İki dakika şunları boş bırakmaya gelmiyor. Bu bardağı taşıran son damlaydı.

Deniz hanımın odasına gelip kapıyı tıklattım. Kapıyı açmamla karşılaştığım manzara beni şoka uğrattı. Kapıyı kapatıp içeri girdim.       " Ne oldu size? " hepsinin üzerinden krema, kek, çikolata damlıyordu. "Bu ne hal Ecem!" dedi Deniz hanım. "Ben siz kavga edin diyemi dans yarışmasına soktum." Deniz hanım ordan beni azarlarken ben hala onlara bakıyordum. Hepsi kurbanlık koyun gibi sıraya girmişti. "Ben... Okulda..." Deniz hanım masaya vurdu. "Sus! Cevap verme."

Önçelikle sabah akşam prova ekstra uykusuzluk ekstra tatillerinin elinden alınması ekstra Random ekstra etrafı toplama cezası... Bu onlara güzel bir ceza olur.

Aklımdan onlara ne ceza versem diye düşünmeye başladım. "Ecem, farkındaysan bir yarışmanın içerisindeyiz.
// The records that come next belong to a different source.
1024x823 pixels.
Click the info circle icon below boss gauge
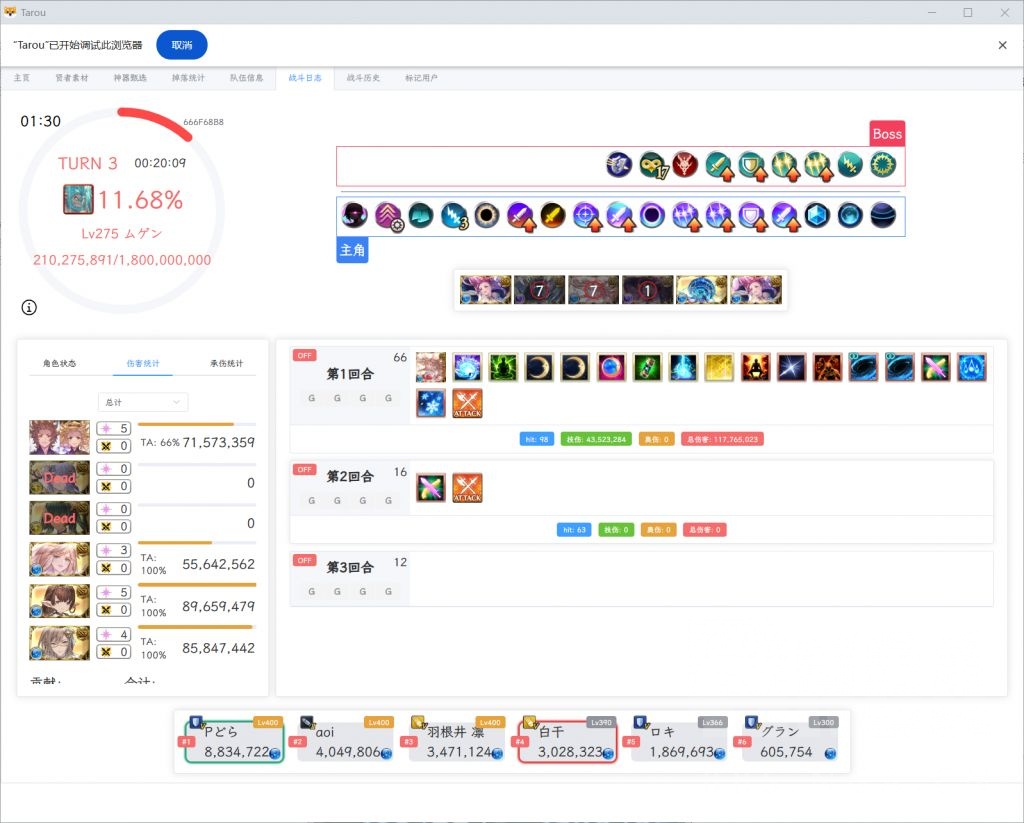click(29, 307)
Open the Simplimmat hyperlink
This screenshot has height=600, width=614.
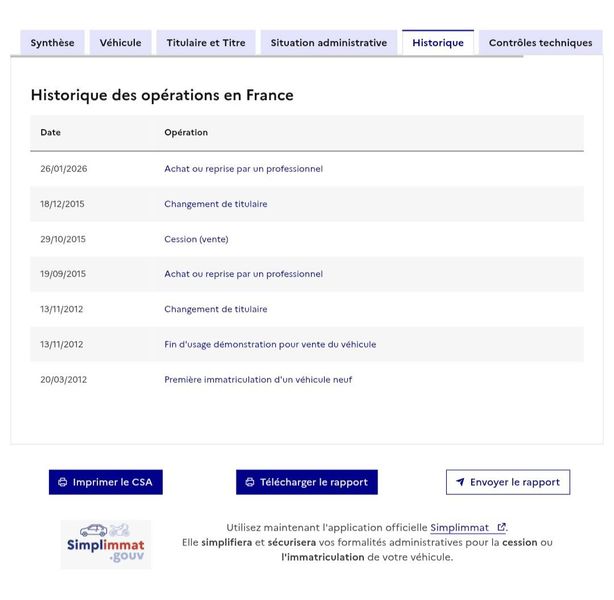(x=460, y=528)

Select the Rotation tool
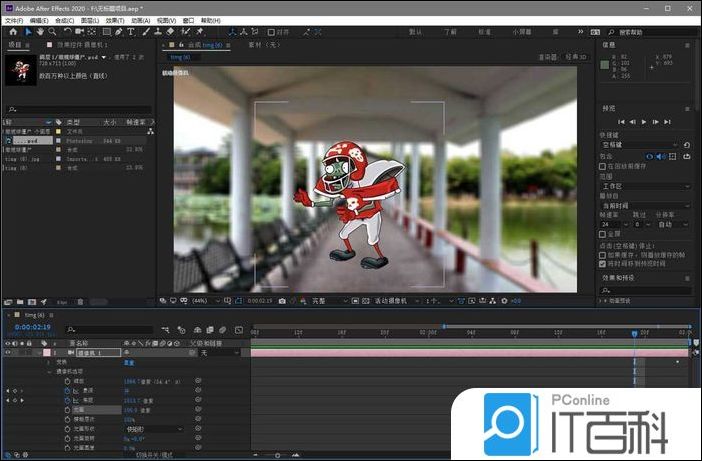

Hepimiz sana güveniyoruz. Ama böyle olmaz. Siz daha bir grup bile değilsiniz. Kavga ederek olmaz bu iş." Deniz hanım çok haklı. Ama benimde haklı olduğum konular var.

"Hocam, ben bunlarla yapamıyorum. Biz eskiden daha iyi bir gruptuk. Neden daha dansedemeyen kişilerle grup oluyorum? Biz anlaşamıyoruz. Bunları grubumda istemiyorum. Başka kişil..."

"Hayır, siz bir grup olucaksınız. Ecem artık bu odada bulunan - ben hariç- herkes grubunda. Siz bir takımsınız ve bu işi yapıcaksınız. Şimdi çıkın."

Deniz hanım noktayı koydu ve hepimizi odasından kovdu. "Ecem sen kal."  Yani ben hariç herkesi kovdu. Diğerleri tek sıra halinde çıkarken arkalarından "üzerinizi değiştirip salonda olun" diye emirde bulundum.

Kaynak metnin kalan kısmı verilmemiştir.